• **REQUIREMENT**
Rewrite the items starting at the line that contains "This screenshot has height=366, width=852." and ending at the line that contains "point(1291,662)", putting "heading" in place of "header" and leaving everything else as it is.

>> START

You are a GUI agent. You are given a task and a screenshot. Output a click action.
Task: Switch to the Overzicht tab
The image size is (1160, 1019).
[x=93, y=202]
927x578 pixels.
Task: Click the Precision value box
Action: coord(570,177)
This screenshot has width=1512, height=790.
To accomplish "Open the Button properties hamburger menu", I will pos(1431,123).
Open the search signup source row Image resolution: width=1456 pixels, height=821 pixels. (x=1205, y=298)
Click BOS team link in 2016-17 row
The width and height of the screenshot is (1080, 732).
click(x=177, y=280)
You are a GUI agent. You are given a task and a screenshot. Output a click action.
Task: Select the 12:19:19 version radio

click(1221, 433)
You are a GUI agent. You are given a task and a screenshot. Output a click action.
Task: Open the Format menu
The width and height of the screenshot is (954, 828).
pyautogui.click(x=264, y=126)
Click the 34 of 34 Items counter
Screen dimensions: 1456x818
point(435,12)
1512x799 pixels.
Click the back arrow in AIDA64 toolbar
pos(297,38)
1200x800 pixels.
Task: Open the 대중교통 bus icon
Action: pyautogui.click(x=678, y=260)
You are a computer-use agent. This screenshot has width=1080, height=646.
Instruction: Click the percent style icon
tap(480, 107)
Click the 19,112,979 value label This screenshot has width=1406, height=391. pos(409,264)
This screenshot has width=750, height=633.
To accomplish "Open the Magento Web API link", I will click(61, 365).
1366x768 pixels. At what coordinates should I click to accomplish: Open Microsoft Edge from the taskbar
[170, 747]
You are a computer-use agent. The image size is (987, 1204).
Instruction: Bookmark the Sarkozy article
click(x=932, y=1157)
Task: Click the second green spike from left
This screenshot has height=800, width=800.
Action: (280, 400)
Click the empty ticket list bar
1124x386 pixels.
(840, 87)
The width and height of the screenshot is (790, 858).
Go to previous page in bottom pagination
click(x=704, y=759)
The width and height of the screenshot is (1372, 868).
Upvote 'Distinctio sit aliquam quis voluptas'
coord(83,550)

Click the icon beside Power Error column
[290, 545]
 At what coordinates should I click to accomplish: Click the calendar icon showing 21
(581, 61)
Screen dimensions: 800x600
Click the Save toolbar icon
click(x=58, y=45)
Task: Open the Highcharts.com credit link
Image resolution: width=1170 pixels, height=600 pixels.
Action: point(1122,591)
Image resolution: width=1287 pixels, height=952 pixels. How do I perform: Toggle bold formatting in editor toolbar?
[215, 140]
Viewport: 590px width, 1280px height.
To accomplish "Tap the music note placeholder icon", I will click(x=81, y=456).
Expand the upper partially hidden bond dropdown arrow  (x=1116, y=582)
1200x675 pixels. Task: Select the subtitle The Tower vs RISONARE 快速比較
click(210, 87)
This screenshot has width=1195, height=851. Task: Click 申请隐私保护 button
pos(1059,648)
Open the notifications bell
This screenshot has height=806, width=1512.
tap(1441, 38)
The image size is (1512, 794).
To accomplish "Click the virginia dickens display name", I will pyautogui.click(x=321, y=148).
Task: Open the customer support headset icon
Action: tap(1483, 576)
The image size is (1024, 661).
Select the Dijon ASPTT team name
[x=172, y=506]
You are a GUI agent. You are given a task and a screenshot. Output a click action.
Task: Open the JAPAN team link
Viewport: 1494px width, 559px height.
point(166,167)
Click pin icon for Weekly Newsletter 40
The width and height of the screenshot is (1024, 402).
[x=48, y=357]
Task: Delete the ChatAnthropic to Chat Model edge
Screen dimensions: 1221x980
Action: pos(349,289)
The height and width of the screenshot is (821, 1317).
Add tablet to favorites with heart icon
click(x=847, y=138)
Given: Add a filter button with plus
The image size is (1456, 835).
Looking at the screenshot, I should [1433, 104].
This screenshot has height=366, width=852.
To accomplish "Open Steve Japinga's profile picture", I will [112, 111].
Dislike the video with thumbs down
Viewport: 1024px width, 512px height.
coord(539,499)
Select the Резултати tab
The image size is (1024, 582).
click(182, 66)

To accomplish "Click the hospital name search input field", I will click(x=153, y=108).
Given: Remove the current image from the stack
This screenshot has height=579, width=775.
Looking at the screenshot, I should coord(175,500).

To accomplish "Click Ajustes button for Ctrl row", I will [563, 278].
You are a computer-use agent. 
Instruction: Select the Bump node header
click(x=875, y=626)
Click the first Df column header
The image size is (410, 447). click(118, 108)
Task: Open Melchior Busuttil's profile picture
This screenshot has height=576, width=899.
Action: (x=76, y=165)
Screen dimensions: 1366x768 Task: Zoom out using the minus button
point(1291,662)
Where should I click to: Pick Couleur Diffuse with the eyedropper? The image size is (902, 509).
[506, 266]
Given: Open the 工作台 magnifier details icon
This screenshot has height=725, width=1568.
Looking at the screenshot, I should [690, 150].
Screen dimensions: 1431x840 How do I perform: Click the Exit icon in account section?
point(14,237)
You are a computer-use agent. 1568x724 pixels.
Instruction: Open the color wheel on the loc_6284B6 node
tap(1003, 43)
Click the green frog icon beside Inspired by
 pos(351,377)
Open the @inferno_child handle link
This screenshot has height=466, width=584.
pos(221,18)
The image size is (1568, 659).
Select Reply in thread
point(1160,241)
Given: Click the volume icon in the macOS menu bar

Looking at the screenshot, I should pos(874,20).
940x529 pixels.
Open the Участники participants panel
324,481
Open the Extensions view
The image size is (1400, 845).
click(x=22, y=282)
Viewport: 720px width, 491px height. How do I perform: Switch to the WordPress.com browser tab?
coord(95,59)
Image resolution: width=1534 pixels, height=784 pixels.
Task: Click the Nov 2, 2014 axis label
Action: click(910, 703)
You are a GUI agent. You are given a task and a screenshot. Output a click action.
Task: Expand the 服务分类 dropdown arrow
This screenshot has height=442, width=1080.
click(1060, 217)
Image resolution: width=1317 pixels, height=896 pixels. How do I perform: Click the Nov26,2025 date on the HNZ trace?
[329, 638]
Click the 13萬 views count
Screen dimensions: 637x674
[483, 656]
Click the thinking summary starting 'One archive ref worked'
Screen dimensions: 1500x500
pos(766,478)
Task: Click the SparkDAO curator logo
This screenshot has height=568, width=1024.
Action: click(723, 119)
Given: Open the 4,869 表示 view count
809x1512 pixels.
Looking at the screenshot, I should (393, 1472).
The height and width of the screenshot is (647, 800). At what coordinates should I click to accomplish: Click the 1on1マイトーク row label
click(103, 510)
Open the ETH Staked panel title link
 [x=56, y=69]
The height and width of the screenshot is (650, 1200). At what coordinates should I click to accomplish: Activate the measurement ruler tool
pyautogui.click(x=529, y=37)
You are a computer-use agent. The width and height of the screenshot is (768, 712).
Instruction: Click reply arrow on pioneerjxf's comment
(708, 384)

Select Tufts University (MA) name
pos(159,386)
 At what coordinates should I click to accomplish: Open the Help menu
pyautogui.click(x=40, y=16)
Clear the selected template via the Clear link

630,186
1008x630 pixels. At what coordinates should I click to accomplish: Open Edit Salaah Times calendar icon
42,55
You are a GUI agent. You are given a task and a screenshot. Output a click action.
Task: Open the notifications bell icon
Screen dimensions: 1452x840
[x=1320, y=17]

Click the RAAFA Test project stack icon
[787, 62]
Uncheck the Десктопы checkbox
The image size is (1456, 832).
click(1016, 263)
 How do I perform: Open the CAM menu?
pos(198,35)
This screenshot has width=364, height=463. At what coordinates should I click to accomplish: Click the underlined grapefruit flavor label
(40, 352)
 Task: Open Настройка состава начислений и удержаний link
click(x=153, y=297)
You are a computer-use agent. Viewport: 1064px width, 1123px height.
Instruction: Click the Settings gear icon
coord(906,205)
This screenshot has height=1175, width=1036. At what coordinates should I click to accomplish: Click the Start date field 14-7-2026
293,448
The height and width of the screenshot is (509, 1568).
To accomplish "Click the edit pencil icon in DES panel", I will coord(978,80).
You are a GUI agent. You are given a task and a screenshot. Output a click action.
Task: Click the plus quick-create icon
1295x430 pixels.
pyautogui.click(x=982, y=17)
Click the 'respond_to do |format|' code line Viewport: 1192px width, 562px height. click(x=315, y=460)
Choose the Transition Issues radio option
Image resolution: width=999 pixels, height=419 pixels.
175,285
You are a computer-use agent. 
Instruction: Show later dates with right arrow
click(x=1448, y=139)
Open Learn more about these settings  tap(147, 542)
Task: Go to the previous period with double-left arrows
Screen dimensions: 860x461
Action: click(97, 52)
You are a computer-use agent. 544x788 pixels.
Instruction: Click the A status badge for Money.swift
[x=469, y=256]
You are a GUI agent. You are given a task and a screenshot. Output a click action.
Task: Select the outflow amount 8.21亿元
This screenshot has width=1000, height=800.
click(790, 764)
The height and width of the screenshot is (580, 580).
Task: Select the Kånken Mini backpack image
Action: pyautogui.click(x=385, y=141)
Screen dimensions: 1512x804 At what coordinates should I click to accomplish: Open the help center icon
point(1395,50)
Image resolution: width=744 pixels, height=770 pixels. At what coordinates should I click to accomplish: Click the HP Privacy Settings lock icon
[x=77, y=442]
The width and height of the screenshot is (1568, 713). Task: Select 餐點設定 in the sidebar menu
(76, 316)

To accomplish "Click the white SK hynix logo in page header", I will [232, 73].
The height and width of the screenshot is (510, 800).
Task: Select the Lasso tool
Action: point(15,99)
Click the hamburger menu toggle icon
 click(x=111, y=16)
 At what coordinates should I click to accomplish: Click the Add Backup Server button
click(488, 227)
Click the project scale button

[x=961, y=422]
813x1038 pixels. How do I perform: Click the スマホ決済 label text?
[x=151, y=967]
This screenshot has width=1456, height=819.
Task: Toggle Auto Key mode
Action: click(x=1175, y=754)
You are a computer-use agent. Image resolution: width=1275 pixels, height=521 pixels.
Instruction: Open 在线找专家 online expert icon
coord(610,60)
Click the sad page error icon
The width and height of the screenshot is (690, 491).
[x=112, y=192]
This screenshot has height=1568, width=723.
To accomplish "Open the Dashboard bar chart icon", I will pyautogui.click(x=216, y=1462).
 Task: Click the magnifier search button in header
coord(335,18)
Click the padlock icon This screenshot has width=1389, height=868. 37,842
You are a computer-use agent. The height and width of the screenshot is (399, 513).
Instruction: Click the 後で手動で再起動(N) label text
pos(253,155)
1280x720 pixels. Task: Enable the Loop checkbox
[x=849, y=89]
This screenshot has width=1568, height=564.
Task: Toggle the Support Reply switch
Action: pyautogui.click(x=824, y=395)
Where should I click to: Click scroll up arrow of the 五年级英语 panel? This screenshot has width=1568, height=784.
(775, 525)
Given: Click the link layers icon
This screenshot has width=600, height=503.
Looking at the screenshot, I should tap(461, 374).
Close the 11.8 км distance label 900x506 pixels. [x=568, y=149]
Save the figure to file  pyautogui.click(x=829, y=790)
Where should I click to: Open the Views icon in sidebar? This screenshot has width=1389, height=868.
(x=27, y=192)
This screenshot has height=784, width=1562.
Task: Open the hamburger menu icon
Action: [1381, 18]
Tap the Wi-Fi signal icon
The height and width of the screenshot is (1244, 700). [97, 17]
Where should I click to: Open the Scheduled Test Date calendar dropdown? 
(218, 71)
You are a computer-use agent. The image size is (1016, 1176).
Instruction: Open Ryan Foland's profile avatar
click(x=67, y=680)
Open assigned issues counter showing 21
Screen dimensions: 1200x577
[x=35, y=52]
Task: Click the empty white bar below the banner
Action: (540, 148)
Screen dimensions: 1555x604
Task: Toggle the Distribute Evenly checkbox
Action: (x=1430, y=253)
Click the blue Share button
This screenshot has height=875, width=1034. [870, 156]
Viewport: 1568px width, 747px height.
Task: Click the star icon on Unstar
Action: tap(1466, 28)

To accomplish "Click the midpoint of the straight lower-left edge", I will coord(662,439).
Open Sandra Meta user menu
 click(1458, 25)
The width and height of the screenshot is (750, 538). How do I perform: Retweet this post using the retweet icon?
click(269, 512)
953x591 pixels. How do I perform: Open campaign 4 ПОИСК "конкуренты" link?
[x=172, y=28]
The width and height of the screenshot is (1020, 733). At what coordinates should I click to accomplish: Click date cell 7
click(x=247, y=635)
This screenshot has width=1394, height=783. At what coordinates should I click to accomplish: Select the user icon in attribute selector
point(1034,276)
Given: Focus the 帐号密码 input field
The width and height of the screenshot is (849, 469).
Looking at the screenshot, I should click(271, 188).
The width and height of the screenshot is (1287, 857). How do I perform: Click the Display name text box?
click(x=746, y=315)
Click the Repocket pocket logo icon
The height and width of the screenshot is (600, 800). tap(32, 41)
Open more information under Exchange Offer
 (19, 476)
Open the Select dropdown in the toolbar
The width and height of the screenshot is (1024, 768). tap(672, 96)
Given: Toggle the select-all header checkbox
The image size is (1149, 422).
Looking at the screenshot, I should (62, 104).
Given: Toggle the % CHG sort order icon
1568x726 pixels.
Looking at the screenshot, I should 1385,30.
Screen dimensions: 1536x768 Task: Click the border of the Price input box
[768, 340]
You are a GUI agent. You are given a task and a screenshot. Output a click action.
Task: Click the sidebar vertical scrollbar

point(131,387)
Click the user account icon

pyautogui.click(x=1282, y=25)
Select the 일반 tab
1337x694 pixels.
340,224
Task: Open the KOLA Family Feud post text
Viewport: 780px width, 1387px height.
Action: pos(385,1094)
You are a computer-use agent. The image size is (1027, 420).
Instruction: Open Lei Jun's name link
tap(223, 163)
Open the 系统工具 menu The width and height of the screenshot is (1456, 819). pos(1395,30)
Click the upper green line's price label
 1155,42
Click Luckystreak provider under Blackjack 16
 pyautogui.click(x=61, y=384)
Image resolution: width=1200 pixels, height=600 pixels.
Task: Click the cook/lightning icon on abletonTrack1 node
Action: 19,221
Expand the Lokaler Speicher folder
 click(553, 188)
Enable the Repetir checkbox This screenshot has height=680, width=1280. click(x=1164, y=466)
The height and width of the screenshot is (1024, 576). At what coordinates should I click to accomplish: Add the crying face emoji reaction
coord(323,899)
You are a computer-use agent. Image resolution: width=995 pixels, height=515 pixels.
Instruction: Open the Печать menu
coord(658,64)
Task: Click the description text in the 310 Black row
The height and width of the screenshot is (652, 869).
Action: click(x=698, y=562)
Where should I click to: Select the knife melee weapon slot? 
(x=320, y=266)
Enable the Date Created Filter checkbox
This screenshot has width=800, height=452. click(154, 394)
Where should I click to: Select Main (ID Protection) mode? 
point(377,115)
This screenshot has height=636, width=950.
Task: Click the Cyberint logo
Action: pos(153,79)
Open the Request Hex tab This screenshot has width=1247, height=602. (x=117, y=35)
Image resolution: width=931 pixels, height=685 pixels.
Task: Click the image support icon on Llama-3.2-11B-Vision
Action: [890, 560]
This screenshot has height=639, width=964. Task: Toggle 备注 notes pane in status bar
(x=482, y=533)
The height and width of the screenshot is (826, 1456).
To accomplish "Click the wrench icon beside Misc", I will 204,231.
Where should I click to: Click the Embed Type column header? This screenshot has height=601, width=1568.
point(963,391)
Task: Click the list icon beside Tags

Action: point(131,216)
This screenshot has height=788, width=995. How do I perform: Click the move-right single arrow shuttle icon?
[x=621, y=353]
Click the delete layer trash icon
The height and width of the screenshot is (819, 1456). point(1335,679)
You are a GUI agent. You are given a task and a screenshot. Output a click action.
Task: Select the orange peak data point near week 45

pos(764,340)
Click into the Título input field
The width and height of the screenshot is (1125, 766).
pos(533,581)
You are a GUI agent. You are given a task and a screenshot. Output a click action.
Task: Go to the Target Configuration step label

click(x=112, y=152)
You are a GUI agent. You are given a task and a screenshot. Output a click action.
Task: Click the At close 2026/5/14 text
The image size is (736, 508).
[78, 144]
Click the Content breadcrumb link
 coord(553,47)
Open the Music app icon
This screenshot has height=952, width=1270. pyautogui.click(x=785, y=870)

>> END

• **REPLY**
This screenshot has height=366, width=852.
To accomplish "Open Steve Japinga's profile picture", I will [112, 111].
Dislike the video with thumbs down
Viewport: 1024px width, 512px height.
coord(539,499)
Select the Резултати tab
The image size is (1024, 582).
click(182, 66)

To accomplish "Click the hospital name search input field", I will click(x=153, y=108).
Given: Remove the current image from the stack
This screenshot has height=579, width=775.
Looking at the screenshot, I should coord(175,500).

To accomplish "Click Ajustes button for Ctrl row", I will [563, 278].
You are a computer-use agent. 
Instruction: Select the Bump node heading
click(x=875, y=626)
Click the first Df column heading
The image size is (410, 447). click(118, 108)
Task: Open Melchior Busuttil's profile picture
This screenshot has height=576, width=899.
Action: (x=76, y=165)
Screen dimensions: 1366x768 Task: Zoom out using the minus button
point(1291,662)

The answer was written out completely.